Although mice lacking the αvβ₆ integrin are protected from pulmonary and renal fibrosis, fibrosis in those organs is also characterized by accumulation of contractile fibroblasts. Because pathologic fibrosis requires a sustained and substantial increase in active TGF-β, we reasoned that loss of either αvβ₆-mediated activation by epithelial cells (as shown) or of αv integrin–mediated TGF-β activation by fibroblasts might protect against lung or kidney fibrosis.

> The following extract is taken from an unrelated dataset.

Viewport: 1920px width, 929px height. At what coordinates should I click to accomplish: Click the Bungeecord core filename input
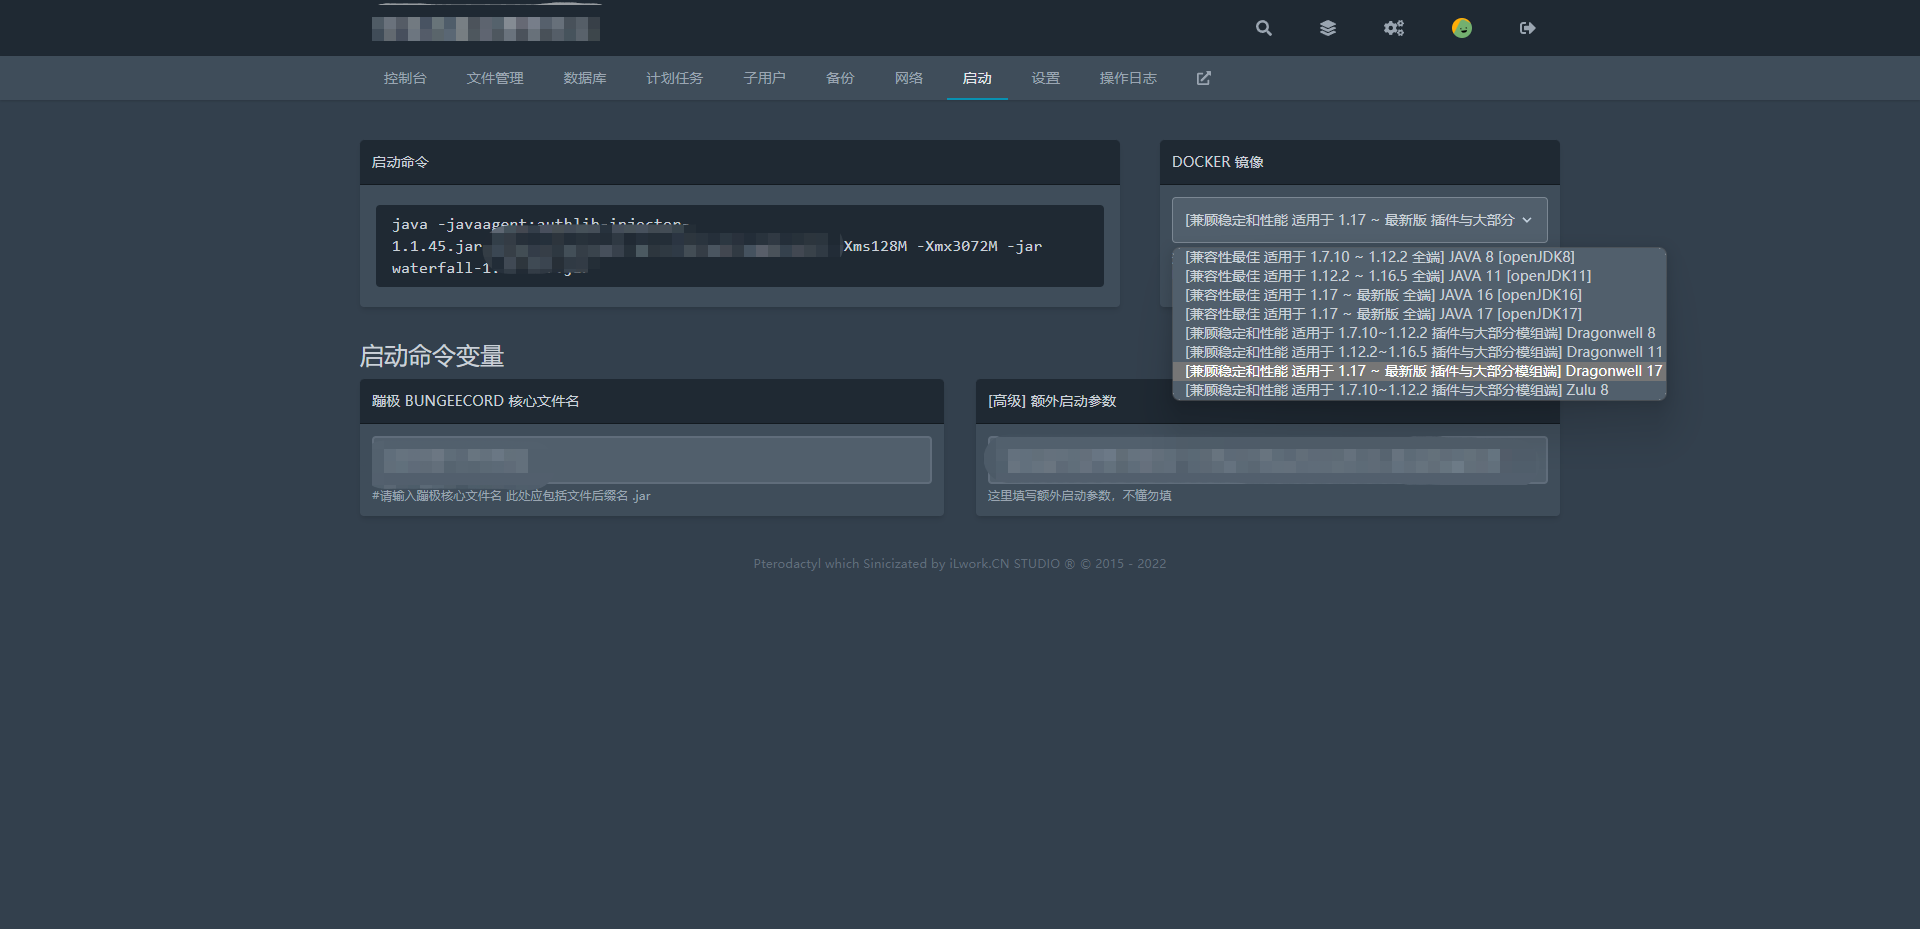point(651,460)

We therefore evaluated the efficiency of PDGFR-β–mediated recombination on activated fibroblasts in the lung and kidney and found it to be equally effective to what we observed in the liver. αv f/f × PDGFR-β-cre mice were also protected against bleomycin-induced pulmonary fibrosis and unilateral ureteral obstruction–induced renal fibrosis. Finally, to determine whether fibroblast αv integrins could be reasonable therapeutic targets for fibrotic diseases, we examined the effects of a broadly active small molecule inhibitor of αv integrins, CWHM-12, administered therapeutically beginning either on Day 21 after the start of CCl₄ administration or on Day 14 after treatment with intratracheal bleomycin. In both cases we found similar reductions in fibrosis to what we observed in αv f/f × PDGFR-β-cre mice.

The combined results of our studies with inhibitors and knockouts of αvβ₆ on epithelial cells and αv integrins on fibroblasts support a model in which epithelial injury and ongoing epithelial cell dysfunction leads to up-regulation of the αvβ₆ integrin and persistent TGF-β activation (Figure 1). TGF-β activation on the surface of epithelial cells drives differentiation of adjacent cells into collagen-producing pathologic fibroblasts. TGF-β activation by other αv integrins on these fibroblasts provides an important amplification loop, leading to further expansion of the population of pathologic fibroblasts. Because there are potent homeostatic pathways to bring this system back into a healthy balance, pathologic fibrosis requires ongoing high-level TGF-β activity, which explains why inhibition of each of these complementary pathways can substantially inhibit pathologic pulmonary fibrosis. These results provide encouragement that inhibition of either epithelial TGF-β activation or fibroblast TGF-β activation could provide significant therapeutic benefit and would ultimately provide a rationale for combining these approaches.

Figure 1.

Model of how distinct αv integrins expressed on epithelial cells and pathologic fibroblasts each contribute to fibroblast activation and pathologic tissue fibrosis.